(begin)

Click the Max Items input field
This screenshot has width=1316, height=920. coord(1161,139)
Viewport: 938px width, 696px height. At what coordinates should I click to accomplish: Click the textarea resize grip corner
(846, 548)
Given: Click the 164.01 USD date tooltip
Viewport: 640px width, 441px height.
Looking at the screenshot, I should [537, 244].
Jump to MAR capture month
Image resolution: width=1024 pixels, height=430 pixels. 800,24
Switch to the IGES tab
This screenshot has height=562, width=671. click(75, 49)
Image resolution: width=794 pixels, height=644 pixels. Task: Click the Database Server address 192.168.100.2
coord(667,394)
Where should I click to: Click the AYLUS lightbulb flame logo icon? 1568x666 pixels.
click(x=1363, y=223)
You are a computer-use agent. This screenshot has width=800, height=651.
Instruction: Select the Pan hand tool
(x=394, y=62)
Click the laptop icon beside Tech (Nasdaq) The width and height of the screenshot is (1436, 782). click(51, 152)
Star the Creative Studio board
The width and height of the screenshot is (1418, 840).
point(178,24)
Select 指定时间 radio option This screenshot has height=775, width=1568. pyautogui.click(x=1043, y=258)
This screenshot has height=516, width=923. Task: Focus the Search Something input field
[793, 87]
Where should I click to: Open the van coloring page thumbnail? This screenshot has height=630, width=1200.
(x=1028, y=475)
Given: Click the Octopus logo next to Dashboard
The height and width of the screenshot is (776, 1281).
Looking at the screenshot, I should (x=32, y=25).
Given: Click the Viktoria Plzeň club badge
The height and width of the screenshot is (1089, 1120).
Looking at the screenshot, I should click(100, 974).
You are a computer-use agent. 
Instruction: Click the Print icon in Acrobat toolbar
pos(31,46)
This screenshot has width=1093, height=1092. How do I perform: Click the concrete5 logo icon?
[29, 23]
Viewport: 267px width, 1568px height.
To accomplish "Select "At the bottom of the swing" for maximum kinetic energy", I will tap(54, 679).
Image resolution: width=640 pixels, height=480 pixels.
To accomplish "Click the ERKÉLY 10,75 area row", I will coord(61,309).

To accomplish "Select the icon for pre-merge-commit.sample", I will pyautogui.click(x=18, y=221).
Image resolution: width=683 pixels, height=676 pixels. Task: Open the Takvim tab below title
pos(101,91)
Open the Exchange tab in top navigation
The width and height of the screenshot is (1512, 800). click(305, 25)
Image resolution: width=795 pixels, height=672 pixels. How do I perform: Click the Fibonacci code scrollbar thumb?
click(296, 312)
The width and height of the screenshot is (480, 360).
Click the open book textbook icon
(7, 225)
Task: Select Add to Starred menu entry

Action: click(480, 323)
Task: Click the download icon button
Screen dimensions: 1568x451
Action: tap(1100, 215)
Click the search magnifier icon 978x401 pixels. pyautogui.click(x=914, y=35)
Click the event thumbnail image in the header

(end)

Copy out the lines word for word, starting at the line that contains "Image resolution: width=683" and ending with the last of the lines above, both included.

Image resolution: width=683 pixels, height=676 pixels. Task: Open the Takvim tab below title
pos(101,91)
Open the Exchange tab in top navigation
The width and height of the screenshot is (1512, 800). click(305, 25)
Image resolution: width=795 pixels, height=672 pixels. How do I perform: Click the Fibonacci code scrollbar thumb?
click(296, 312)
The width and height of the screenshot is (480, 360).
Click the open book textbook icon
(7, 225)
Task: Select Add to Starred menu entry

Action: click(480, 323)
Task: Click the download icon button
Screen dimensions: 1568x451
Action: tap(1100, 215)
Click the search magnifier icon 978x401 pixels. pyautogui.click(x=914, y=35)
Click the event thumbnail image in the header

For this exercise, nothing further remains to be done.